Zepeda et al. [18] also estimated the adsorption density on the prismatic faces based on the fluorescent intensity profiles and reported that the average distance between the nearest neighbouring AFGP molecules was about 21 ± 4 nm in this particular case, which was much larger than the diameter of AFGP molecules (about 3 nm). Thus, the prismatic faces are not completely covered by the adsorbed AFGP molecules. The coverage by AFGP molecules is only less than 10% for the prismatic faces.

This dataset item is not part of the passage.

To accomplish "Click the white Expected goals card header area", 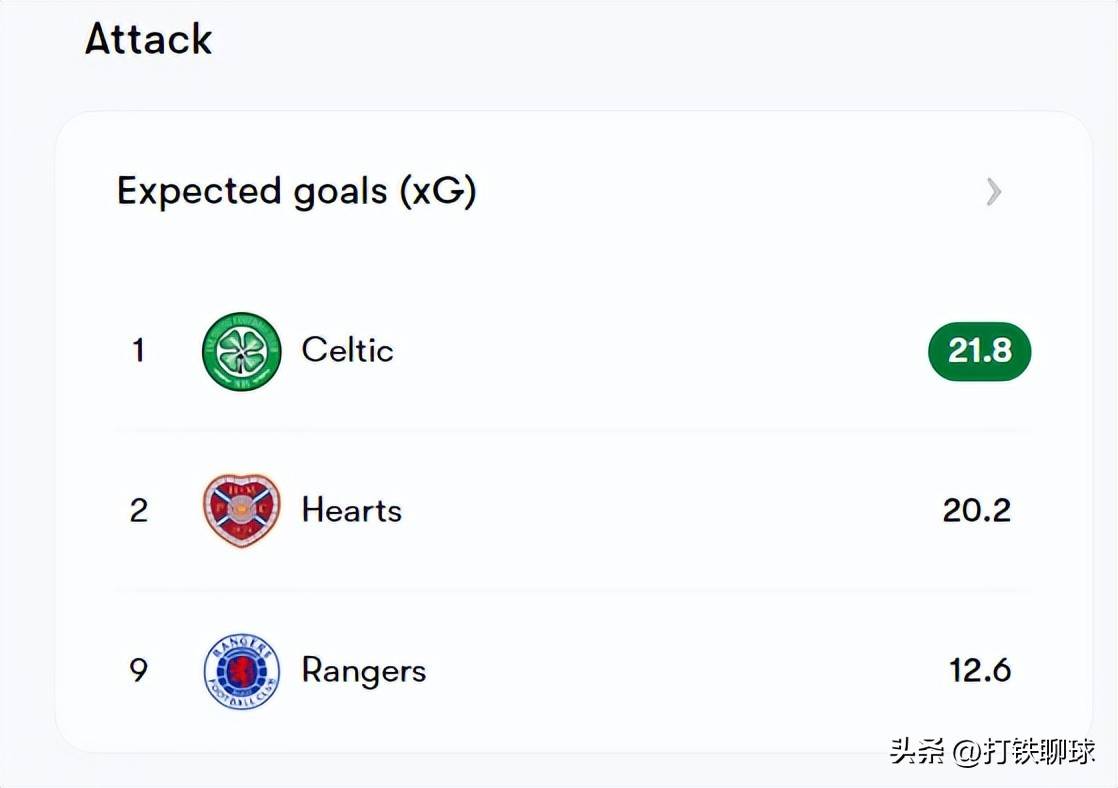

The further growth process of this ice crystal is shown as successive pictures in figure 4ac. The prismatic face indicated by 2 continuous advances in the growth direction perpendicular to this face and then the surface areas of its neighbouring halted faces, 1 and 2, expand. As a result, the advancing prismatic face, 2, disappears from the external shape of the crystal. It is to be emphasized that, at this moment, the prismatic face indicated by 3, for which growth halted suddenly, started to grow again as shown in figure 4c, and the bright rim of the fluorescent emission simultaneously disappeared at this face. Figure 4e shows the fluorescent intensity profiles in front of prismatic face 3 as a function of growth time. The increase of the AFGP concentration was clearly observed in front of face 3 in the profile indicated by ‘b’ (yellow line). This result strongly suggests that AFGP molecules adsorbed on face 3 desorbed on starting the regrowth. If the adsorbed AFGP molecules are incorporated into the crystal after the beginning of regrowth, we may observe the fluorescent image inside the crystal. However, we never observe such an image inside the crystal. Namely, these observations indicate that the adsorption of AFGP molecules on the prismatic faces may occur in a reversible manner. A recent computer simulation study carried out by Mochizuki et al. [21] also indicated reversible adsorption of AFGP molecules on prismatic faces. These results also indicate that the growth of prismatic face in an AFGP solution may occur in a periodically varying manner, that is, the growth rates of prismatic faces are periodically changed.

Figure 4.

Figure 4.

Growth process of an ice crystal in an AFGP solution and the diffusion process of AFGP molecules desorbed from prismatic faces. (ac) Growth of an ice crystal proceeding with time. The prismatic face indicated by 2 continues to grow and finally disappears from the external shape of the ice crystal. At that moment, the other prismatic face indicated by 3, which has stopped growing, starts to grow again. This observation means that the growth of prismatic faces should be periodic. (d) Concentration profiles of AFGP in front of the prismatic face indicated by 3. When the growth of prismatic faces starts again, the AFGP molecules adsorbed on those faces are detached and diffuse away in the solution in front of the growing faces. The concentration increase in front of the interface is clearly observed in the profile just before the restart of growth, which is indicated by ‘b’. This result indicates that the AFGP molecules are not incorporated into the ice crystal. (Online version in colour.)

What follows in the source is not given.